Come to think of it, there’s a certain class of rhetoric I’m going to call the “one way hash” argument. Most modern cryptographic systems in wide use are based on a certain mathematical asymmetry: You can multiply a couple of large prime numbers much (much, much, much, much) more quickly than you can factor the product back into primes. A one-way hash is a kind of “fingerprint” for messages based on the same mathematical idea: It’s really easy to run the algorithm in one direction, but much harder and more time consuming to undo.  Certain bad arguments work the same way—skim online debates between biologists and earnest ID afficionados armed with talking points if you want a few examples: The talking point on one side is just complex enough that  it’s both intelligible—even somewhat intuitive—to the layman and sounds as though it might qualify as some kind of insight. (If it seems too obvious, perhaps paradoxically, we’ll tend to assume everyone on the other side thought of it themselves and had some good reason to reject it.) The rebuttal, by contrast, may require explaining a whole series of preliminary concepts before it’s really possible to explain why the talking point is wrong. So the setup is “snappy, intuitively appealing argument without obvious problems” vs. “rebuttal I probably don’t have time to read, let alone analyze closely.”

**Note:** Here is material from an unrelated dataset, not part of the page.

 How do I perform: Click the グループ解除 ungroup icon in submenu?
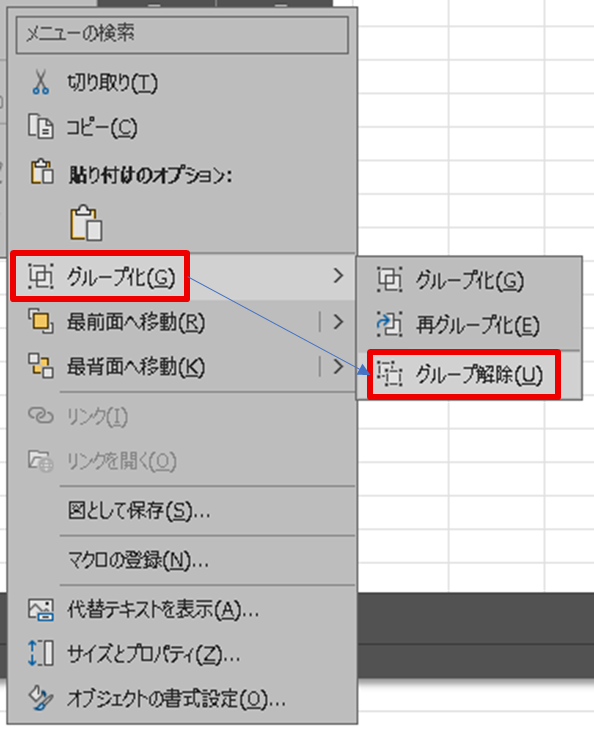389,374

If we don’t sometimes defer to the expert consensus, we’ll systematically tend to go wrong in the face of one-way-hash arguments, at least outside our own necessarily limited domains of knowledge.  Indeed, in such cases, trying to evaluate the arguments on their merits will tend to lead to an erroneous conclusion more often than simply trying to gauge the credibility of the various disputants. The problem, of course, is gauging your own competence level well enough to know when to assess arguments and when to assess arguers. Thanks to the perverse phenomenon psychologists have dubbed the Dunning-Kruger effect,  those who are least competent tend to have the most wildly inflated estimates of their own knowledge and competence. They don’t know enough to know that they don’t know, as it were.

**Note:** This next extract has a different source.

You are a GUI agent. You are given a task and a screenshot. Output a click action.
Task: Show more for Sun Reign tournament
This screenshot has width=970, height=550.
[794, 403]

That said, a side point about this from Ryan Avent:

That is to say, confronted by a problem demanding solutions inimical to libertarian beliefs, libertarians were faced with the choice of reneging on their beliefs or turning their back on science. Tellingly, they chose the latter. One might think that’s a rather drastic decision, given the role scientific endeavors have played in delivering the material prosperity so dear to the hearts of the libertarian world, and one would be right.

At a higher level of abstraction, a purist libertarian position is arguably quite radically green.  That is, assuming the harm from climate change is demonstrable, every affected property owner gets a veto over “aggression” by carbon emitters, at least on a strict Rothbardian type of view.  That’s rather too strict for my taste, but I just mean to point out that the conflict with “libertarian beliefs” here isn’t really at the level of principle or theory. If climate change is actually going to be profoundly harmful, then it’s precisely the sort of problem libertarian principles say the state ought to be trying to solve.

Addendum: Perhaps I should’ve made this clearer, but I don’t mean to deny that as a sociological matter, a general aversion to regulatory solutions has left libertarians too prone to hope the problem can be wished away as long as someone out there with a Ph.D. remains unconvinced. But it also seems as though, at least in recent years, they’ve grown out of that a bit and we’re starting to see more useful debates about exactly how bad it’s going to be, exactly how much cost is worth bearing to ameliorate or delay it to such and such an extent, and so on.

Addendum II: In the comments Pithlord lives up to his moniker:

Most fallacies aren’t really fallacies when you reinterpret them as Bayesian reasons to give an idea more credence rather than iron-clad syllogisms. Without the “argument from authority” and the “ad hominem fallacy”, you would either never get lunch or you’d give all your money to Nigerian spammers.